The bird was barely warm when we stripped it. After the Thanksgiving feast, we quickly removed the turkey meat to cool and refrigerate it and placed the carcass in a deep stockpot. After being covered with cold water brought to a near boil, the turkey simmered all night nestled in with the trimmings of onions, carrots and celery, heat adjusted to a low simmer. The result was a large pot of delicious stock. This is not like the stock of last weekend, made from fresh turkey legs and necks browned in the oven and similarly simmered all night with aromatic vegetables. That produced a gelatinous, deeply flavored stock that we used to moisten cornbread stuffing and to make deeply colored gravy. No, this one is light, not gelatinous, since the bones were already cooked. This is more like chicken stock and hence more versatile.

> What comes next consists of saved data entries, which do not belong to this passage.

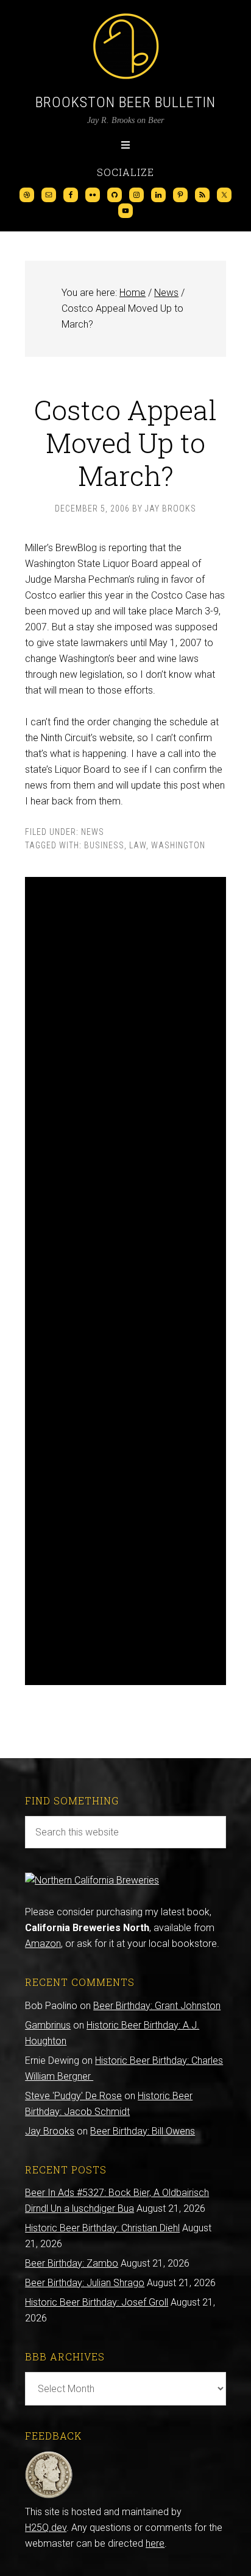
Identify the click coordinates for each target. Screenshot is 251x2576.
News (92, 832)
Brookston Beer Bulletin (125, 102)
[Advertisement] (125, 1281)
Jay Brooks (49, 2131)
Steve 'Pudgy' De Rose (73, 2096)
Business (104, 845)
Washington (178, 845)
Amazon (43, 1943)
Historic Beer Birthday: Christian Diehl (102, 2228)
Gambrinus (48, 2025)
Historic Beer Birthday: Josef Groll (96, 2302)
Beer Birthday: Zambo (71, 2263)
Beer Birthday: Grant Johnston (157, 2005)
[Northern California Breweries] (92, 1880)
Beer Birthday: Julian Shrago (84, 2283)
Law (137, 845)
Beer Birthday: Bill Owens (142, 2131)
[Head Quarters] (49, 2496)
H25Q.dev (45, 2527)
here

This soup celebrated the flavorful stock and made a light lunch, refreshing after the excesses of Thursday’s groaning board. (Groaning board is an old English term for a buffet table laden with food to the point where the wooden tabletop creaks. By stretch, it also describes how our Thanksgiving guests were acting by the end of an indulgent meal.)
I simply sautéed chopped onions, carrots and celery in a little butter, added stock to cook them thoroughly, and then chopped turkey meat and a combination of pre-cooked white, red and wild rice. If you don’t have pre-cooked rice, add a small amount of raw rice to the stock after bringing it to a boil. Turn down the heat and simmer, covered, until the rice is cooked. Then add more stock if necessary, seasonings and the turkey. It’s important to add the turkey at the end so that it doesn’t dry out. Bon appetit.